I recently spent an enjoyable day driving in the Banat mountains, in the county of the same name on the southwestern border with Serbia, courtesy of Continental Tyres. I was invited along with a group of UK 4×4 tyre dealers who were in Romania to visit the Continental factory in Timisoara and to evaluate some of their products.

I was a guest of Alan Baldwin and Dave Dineen of Southam Tyres, the UK importer of General tyres, one of the Continental brands that’s best known for producing 4×4 tyres. The dealers were driving ex-US military Humvees fitted with General Grabber AT2s (no Humvee sizes yet in the new AT pattern), but Alan and Dave had arranged suitable transport for me. It was a Range Rover, the 1994 200Tdi Classic belonging to Walter Kühn and Ute Albersdorfer of 4×4 Adventures, the German company that was running the trip.

It was nicely kitted-out for the job too, also fitted with Grabber AT2s along with a winch, Britpart uprated springs and dampers, side-exiting exhaust and  underbody protection (steering guard and diff guards). Walter has also modified the bonnet for better engine cooling by using a panel from a discarded domestic fridge.

Walter is a real fan of Range Rovers, having owned several in the past. He has had this one for just over a year.

It looks like it works hard for a living, and it does – shepherding customers on adventures in Europe and North Africa.

I haven’t driven a Classic off-tarmac for a while, but I felt immediately at home as I settled behind the wheel. A quick look around reminded me of how light and airy the Range Rover’s cabin is, with slim windscreen pillars and small mirrors allowing good visibility.

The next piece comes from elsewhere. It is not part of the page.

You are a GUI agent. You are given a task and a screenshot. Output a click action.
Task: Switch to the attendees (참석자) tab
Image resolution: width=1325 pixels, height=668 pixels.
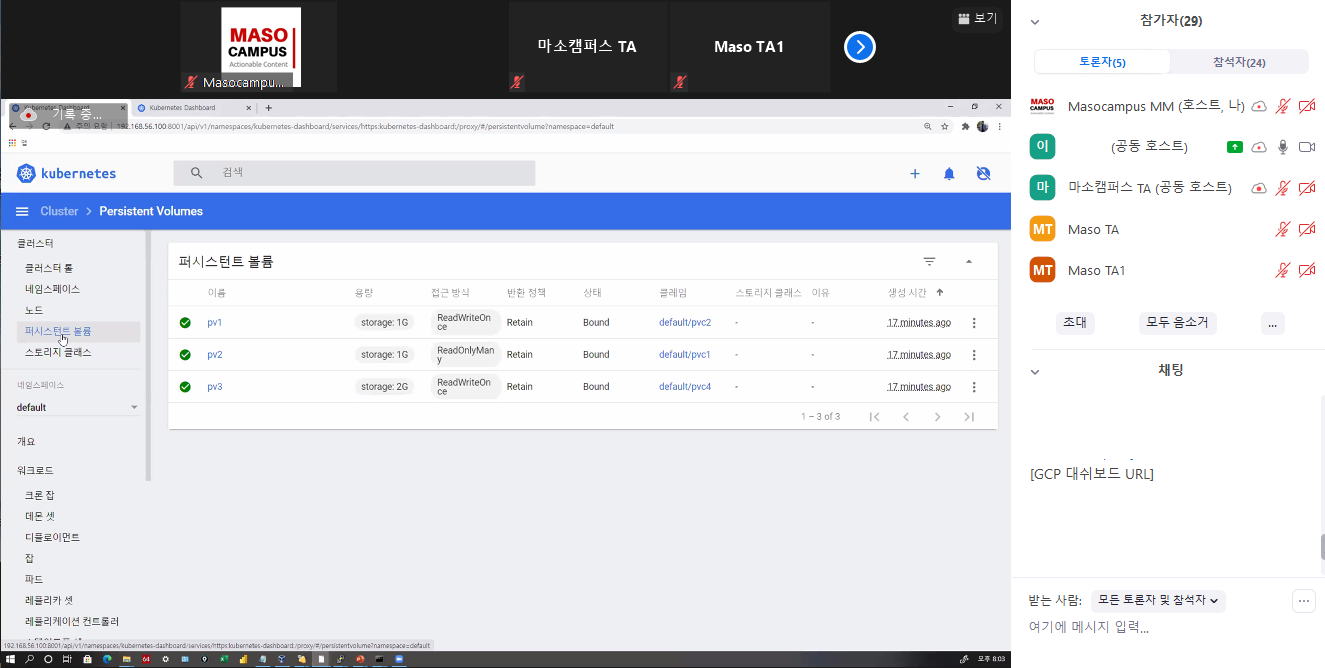(x=1239, y=62)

The late Spen King, who masterminded the Range Rover, decried pillars that were wider than necessary, claiming that they contribute to accidents through poor visibility. As I drove away from our accommodation at Sergio Morariu’s EnduRoMania base in Brebu Nou towards the first track of the day, I couldn’t help thinking of how Spen would have hated the new Range Rover Evoque’s fat pillars and huge mirrors, both of which are dictated by legislation as well as modern design.

The route we were due to drive was roughly triangular, heading south-east over the hills towards Teregova before sweeping back over a north-westerly route through thickly forested mountains.

The Humvee convoy must have looked quite menacing cruising in a dust cloud past the holidaymakers alongside the giant Lake Trei Ape (translated, it means three waters, from the three streams that flow into it). This is a popular destination with the Romanians, who wild-camp among the pine trees around the banks.

Humvees (High Mobility Multipurpose Wheeled Vehicle, aka HMMWV) came into use with the US military in 1984 as a go-anywhere cargo- or troop-carrying 4WD vehicle. They’re mighty beasts, which have seen service in various conflicts around the world. Power is by a 6.5-litre V8 diesel engine, with auto transmission and a transfer box.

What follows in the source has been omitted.